Every day, millions of children worldwide experience the consequences of violent conflicts, climate change, disasters and epidemics. In times of crisis, when people are forced to flee their homes, schools close, jobs are lost and the availability of services decreases, child labour becomes a coping mechanism for many families in distress. It deprives children of their childhood, their potential and their dignity. Some of the worst forms of child labour, such as trafficking and commercial sexual exploitation, disproportionately impact girls. Others, such as hazardous work, cause often life-threatening harm to children’s health and wellbeing.
Given the immediate danger and long-term consequences of child labour, tackling it must be an urgent priority for all those working before, during and – crucially – after humanitarian crises. Strengthening both informal and formal systems and services that will continue to protect children from child labour after the emergency is over is essential. Child protection actors play a central role, but actors across many other sectors must also prioritise the issue if we are to effectively prevent and respond to the problem. Humanitarian efforts must ensure that they are not genderblind but respond to the unique needs of girls, who are more commonly involved in “hidden” and unregulated forms of labour such as domestic work. Despite this, girls are all too often overlooked in data that over-represents boys. Failing to apply a strong gender lens to child labour will leave millions of girls behind and increase their invisibility in humanitarian action.

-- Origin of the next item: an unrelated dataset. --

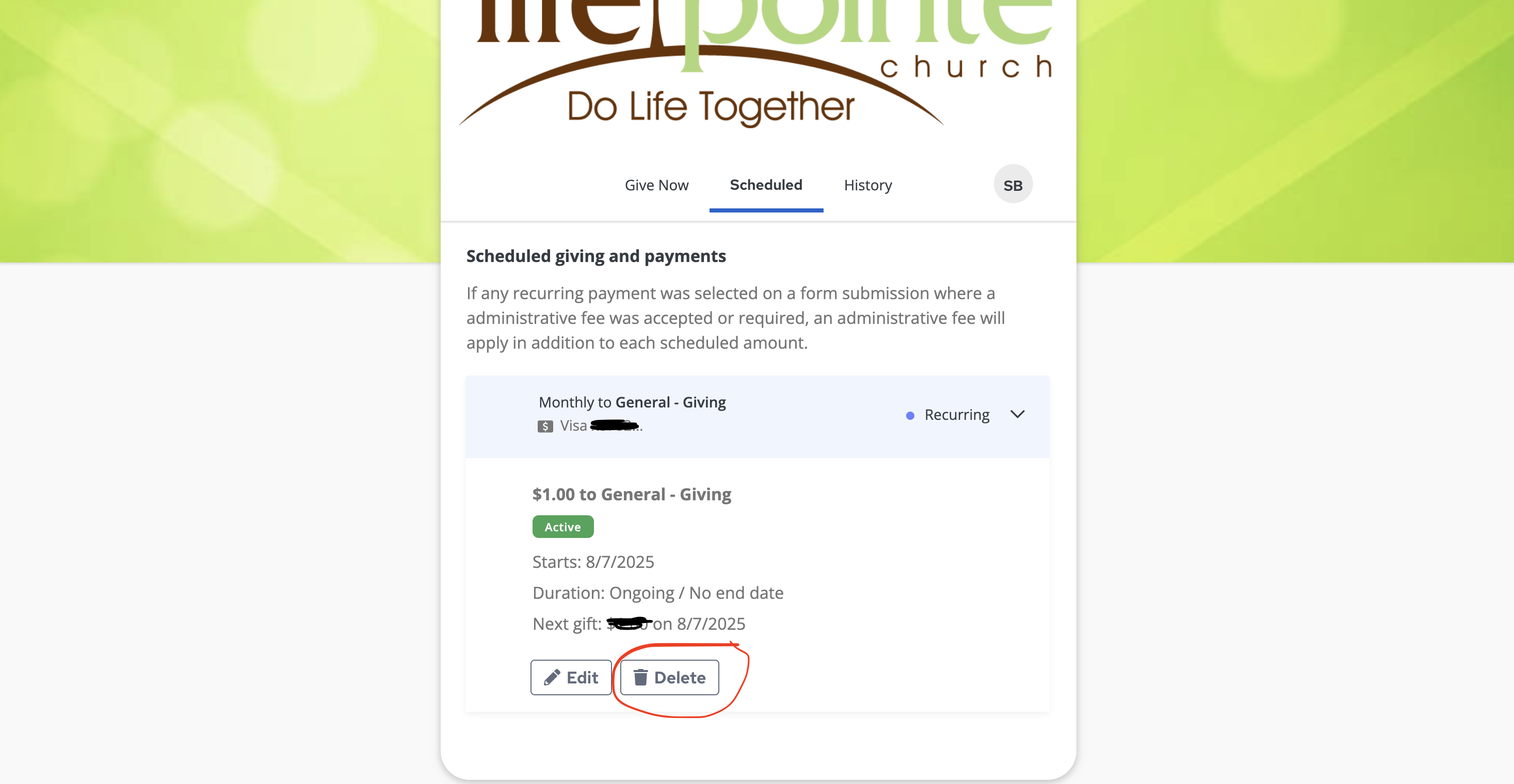Click the Starts: 8/7/2025 line
This screenshot has height=784, width=1514.
point(593,562)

The Inter-Agency Toolkit: Preventing and Responding to Child Labour in Humanitarian Action offers a strong global commitment to addressing child labour in humanitarian action. It was developed by the global Child Labour Task Force, under the Alliance for Child Protection in Humanitarian Action, which is co-led by Plan International and the International Labour Organization (ILO). The toolkit is an example of large-scale inter-agency and inter-sectoral collaboration: over 150 individuals from more than 30 agencies worldwide have helped develop and test the guidance and tools and shared best practice. The toolkit complements the 2019 Edition of the Minimum Standards for Child Protection in Humanitarian Action and seeks to form an evidence base for child labour programming in humanitarian settings, reflecting the great progress made over the past years.
Building on the universal ratification ILO Convention No. 182 on the Worst Forms of Child Labour and 2021 as the International Year for the Elimination of Child Labour , this innovative toolkit identifies the risks of child labour in humanitarian action, as well the importance of quality prevention and response programmes. Of the estimated 152 million girls and boys in child labour, many have been unnecessarily separated from their families with little or non-existent contact, especially for children on the move or in irregular migration. Many of these children lack identity documents, which makes the process of age verification and access to basic services challenging. As such, the tool on age verification is particularly helpful, as well as the other tools.